Global Financial Services Leader eliminates audit and compliance risks by implementing Micro Focus Release Control.
“With Serena (now part of Micro Focus) Release Control we have a reliable and repeatable release process, greater visibility into the release activities for all of our stakeholders and significantly improved confidence in our compliance with international laws and internal audit requirements.”
Director Change and Release
This customer is one of the world’s largest banking institutions, with a presence in all major financial centers worldwide and a global workforce of more than 50,000 employees. Services include retail and commercial banking, investment banking, investment management, and wealth management.
The Micro Focus Release Control product manages business critical releases as they move through the lifecycle in the company’s flagship wealth-management division. This division has a large, heterogeneous enterprise IT environment consisting of both mainframe and distributed systems. They are a longtime Micro Focus ChangeMan ZMF (Mainframe Software Change and Configuration Management) and Micro Focus SBM (IT Process Management, Process Automation and Workflow) customer that manages complex releases, spanning both the mainframe and distributed platforms, for more than 200 business applications.
As a leading provider of financial services to high net-worth individuals, individual citizens, and multi-national institutions, this customer is highly regulated and subject to rigorous internal and external compliance requirements and audits. Any audit finding that exposes an unauthorized change to production could result in a substantial financial penalty that would seriously affect the company’s financial performance and business reputation.
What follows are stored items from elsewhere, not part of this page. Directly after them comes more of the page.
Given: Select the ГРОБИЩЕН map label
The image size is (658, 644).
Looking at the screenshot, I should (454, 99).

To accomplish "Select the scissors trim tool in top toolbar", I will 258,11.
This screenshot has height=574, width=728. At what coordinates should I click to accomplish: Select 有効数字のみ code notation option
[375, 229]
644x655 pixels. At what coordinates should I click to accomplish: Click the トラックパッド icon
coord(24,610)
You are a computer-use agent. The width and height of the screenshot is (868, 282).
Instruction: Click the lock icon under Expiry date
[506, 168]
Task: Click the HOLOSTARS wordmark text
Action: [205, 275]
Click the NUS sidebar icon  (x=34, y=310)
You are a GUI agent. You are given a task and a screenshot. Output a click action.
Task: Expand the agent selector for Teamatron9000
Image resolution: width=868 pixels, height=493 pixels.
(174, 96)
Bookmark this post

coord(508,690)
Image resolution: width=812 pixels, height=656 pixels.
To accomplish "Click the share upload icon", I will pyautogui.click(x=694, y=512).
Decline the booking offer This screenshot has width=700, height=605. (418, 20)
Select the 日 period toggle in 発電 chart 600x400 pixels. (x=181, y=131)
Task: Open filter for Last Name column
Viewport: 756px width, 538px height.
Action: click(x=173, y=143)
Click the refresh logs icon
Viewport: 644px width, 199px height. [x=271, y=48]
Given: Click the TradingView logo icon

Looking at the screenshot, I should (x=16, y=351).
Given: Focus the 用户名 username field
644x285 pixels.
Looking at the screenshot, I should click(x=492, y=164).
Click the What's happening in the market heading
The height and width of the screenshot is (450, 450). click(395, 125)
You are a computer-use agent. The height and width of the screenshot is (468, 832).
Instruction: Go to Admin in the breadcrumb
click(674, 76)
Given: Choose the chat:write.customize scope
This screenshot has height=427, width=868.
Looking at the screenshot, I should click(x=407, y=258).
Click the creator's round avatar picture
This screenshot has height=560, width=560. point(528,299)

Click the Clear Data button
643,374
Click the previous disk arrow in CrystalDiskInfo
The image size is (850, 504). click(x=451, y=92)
Upon review of its current change and release process, they lacked visibility and traceability of changes going from development to production. There was no high-level accountability or signoff for these changes and considerable manual effort was expended in the release and deployment of these changes.
Mainframe and distributed release teams were manually promoting changes into production without any formal coordination across platforms, projects and across the dev-to-deploy lifecycle.
Line-of-business owners were approving RFCs (Requests for Change) without understanding what applications and assets were being changed and what the impact of those changes would be. Ad hoc processes were supported by spreadsheets, email, SharePoint and the dedication, vigilance, and heroism of a few senior team members. There was no single system of record to manage the planning, tracking, and approvals as they transited from development to production. All of these issues added up to a serious risk to the business.
Executive management mandated that an integrated, reliable, and repeatable change and release management solution be implemented urgently that would ensure visibility, accountability, and traceability for all stakeholders and auditors.
The Serena (now part of Micro Focus) team was called in to work with the customer to design and implement an integrated change and release management process that provided visibility and control over release risk and cost. The customer selected Micro Focus Release Control (RLC) for its ability to provide a repeatable release process, providing end-to-end traceability by seamlessly integrating its enterprise change management (ServiceNow) with its software development systems SBM and Micro Focus ChangeMan ZMF (ZMF).
Release Managers now have a reliable and repeatable release process with established authority over release control gates. With Release Control, they have removed the need for SharePoint and spreadsheets. There is a single system of record to plan, track, and coordinate releases across both distributed and mainframe systems. With an integrated change and release process, they have eliminated manual promotions, ended duplicated tracking systems, and have achieved greater environment stability.
Development teams can now push software changes into releases without modifying or changing its existing Software Development Lifecycle (SDLC). Release Control is directly integrated with the customer’s software development tools and this means development teams are focused on developing software rather than worrying about what they have to do to release it.
Line-of-business owners and QA teams are notified when a change approval is pending. With Release Control, they see all the deployment tasks associated with the RFC as well as which applications, systems, and platforms are impacted. Based on the change approval, Release Control automates the promotion of mainframe and distributed changes, alleviating the need for manually changed promotion.
With Release Control in production, this forward-leaning organization has eliminated significant audit and compliance risk with its release management process. Release Control enforces separation of duties and is always “Audit Ready” by providing granular role- and user-based security, ensuring that stakeholders have immediate access to the information they need. Release Control keeps track of all users and system interactions so that the customer can always trace the history of a change request or see who approved a release item.